═════ Excerpt

The Astronaut and the Aliens - first rough thoughts
jackson_tegu:
Totally cool idea.
That space of misunderstanding is really fruitful - also a hilarious meta-commentary of a probably universal early experience on The Forge.
Stoked to watch it grow!
mrteapot:
I had not considered the game as a satire of the Forge, but it would work really well for that.
mrteapot:
Ingredients:
I'm sticking to the four word based ingredients. Mimic is the strongest, as the astronaut will only be able to communicate with the aliens through gestures. (I think that the astronaut will have to speak in gibberish while the natives get to speak English, purely as a logistical issue. But I my try to see if we could reverse that or something.)
Doctor, Coyote and Lanterns all form the baseline for the native culture. The native culture will have a few bits predefined, but most of it will be defined at start of play. Anyway, the Wise Healer is symbolic of learning, peace and understanding. A native coyote like animal (biologically it is closer to a large frog or something) is symbolic of misunderstanding and trickery. These two will be two of a limited set of cards used for basic resolution of the game. The cards define how much the natives understand and cooperate with the astronaut and each other.

══════════
═════ Source material

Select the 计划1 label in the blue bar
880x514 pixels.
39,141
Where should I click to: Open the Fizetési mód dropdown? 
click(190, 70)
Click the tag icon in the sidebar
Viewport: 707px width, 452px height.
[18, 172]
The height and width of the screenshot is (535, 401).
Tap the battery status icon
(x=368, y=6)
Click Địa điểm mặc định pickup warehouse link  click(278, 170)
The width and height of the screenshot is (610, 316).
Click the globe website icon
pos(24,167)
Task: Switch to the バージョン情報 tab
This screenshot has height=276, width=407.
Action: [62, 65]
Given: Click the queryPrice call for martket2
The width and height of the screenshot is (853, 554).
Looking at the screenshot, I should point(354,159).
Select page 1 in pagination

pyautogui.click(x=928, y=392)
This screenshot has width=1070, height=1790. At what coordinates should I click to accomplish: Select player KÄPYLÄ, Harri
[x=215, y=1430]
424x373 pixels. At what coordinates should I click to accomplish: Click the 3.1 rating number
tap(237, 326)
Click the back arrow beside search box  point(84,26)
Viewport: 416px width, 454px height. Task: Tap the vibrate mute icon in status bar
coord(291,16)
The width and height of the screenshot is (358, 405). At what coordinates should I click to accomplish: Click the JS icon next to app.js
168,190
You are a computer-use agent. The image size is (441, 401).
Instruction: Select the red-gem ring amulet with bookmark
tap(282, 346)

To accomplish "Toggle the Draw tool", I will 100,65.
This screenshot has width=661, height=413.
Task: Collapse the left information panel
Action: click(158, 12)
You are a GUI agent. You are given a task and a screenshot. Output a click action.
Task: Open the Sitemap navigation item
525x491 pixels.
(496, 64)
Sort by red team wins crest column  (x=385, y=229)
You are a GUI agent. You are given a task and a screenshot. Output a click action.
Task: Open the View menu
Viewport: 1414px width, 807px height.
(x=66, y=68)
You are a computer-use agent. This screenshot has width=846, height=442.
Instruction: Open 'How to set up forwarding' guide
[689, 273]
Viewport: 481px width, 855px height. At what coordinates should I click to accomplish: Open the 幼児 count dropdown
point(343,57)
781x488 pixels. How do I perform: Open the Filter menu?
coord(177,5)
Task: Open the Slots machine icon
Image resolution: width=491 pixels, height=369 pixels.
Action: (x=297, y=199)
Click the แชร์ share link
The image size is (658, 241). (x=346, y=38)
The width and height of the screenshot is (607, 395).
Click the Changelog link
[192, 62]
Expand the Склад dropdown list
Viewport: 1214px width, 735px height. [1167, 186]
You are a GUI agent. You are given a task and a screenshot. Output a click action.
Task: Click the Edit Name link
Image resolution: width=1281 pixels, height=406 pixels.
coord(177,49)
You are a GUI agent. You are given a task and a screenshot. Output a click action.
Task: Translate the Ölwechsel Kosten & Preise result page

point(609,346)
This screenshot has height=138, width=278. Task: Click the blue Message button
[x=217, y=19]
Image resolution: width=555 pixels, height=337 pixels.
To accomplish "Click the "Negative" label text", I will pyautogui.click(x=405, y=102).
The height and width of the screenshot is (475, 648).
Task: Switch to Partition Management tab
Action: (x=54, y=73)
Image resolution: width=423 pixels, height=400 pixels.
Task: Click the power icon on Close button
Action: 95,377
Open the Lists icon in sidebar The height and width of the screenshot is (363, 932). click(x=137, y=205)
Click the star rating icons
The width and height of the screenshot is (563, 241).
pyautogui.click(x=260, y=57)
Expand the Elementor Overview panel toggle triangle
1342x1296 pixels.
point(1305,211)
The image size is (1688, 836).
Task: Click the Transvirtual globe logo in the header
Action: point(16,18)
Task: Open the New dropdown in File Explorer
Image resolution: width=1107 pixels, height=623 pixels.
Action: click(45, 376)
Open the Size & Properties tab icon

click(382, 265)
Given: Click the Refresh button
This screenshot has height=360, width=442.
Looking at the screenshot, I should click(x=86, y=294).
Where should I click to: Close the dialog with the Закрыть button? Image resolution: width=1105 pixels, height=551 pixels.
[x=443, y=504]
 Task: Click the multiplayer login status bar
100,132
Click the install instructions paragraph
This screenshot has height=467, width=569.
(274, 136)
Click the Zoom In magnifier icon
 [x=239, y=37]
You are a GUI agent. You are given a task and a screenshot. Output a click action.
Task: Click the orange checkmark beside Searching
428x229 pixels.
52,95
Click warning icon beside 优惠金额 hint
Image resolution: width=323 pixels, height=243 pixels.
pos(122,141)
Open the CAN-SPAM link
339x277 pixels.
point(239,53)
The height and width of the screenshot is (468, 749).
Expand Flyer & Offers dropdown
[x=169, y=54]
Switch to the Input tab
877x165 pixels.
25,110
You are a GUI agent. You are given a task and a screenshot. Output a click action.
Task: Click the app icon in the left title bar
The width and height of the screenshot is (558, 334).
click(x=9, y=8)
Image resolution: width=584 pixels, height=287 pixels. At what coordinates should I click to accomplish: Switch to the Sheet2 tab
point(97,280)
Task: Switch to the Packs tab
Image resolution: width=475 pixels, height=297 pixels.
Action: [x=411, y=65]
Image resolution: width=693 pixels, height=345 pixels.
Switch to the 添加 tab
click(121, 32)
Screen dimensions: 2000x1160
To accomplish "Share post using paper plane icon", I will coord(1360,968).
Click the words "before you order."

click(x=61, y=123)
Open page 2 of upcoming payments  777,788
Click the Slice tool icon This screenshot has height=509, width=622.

══════════

> **Using the information**
(1) Answer these about the thread:
(a) What does jackson_tegu call really fruitful?
(b) Which ingredient does mrteapot name as the strongest?
(c) What is the Wise Healer symbolic of?
(2) Copy the thread from "That space of" up to and including "watch it grow!", swapping "fruitful" for "rich".
The items have nothing to do with this.

> **Response list**
(1)
(a) That space of misunderstanding.
(b) Mimic.
(c) Learning, peace and understanding.

(2)
That space of misunderstanding is really rich - also a hilarious meta-commentary of a probably universal early experience on The Forge.
Stoked to watch it grow!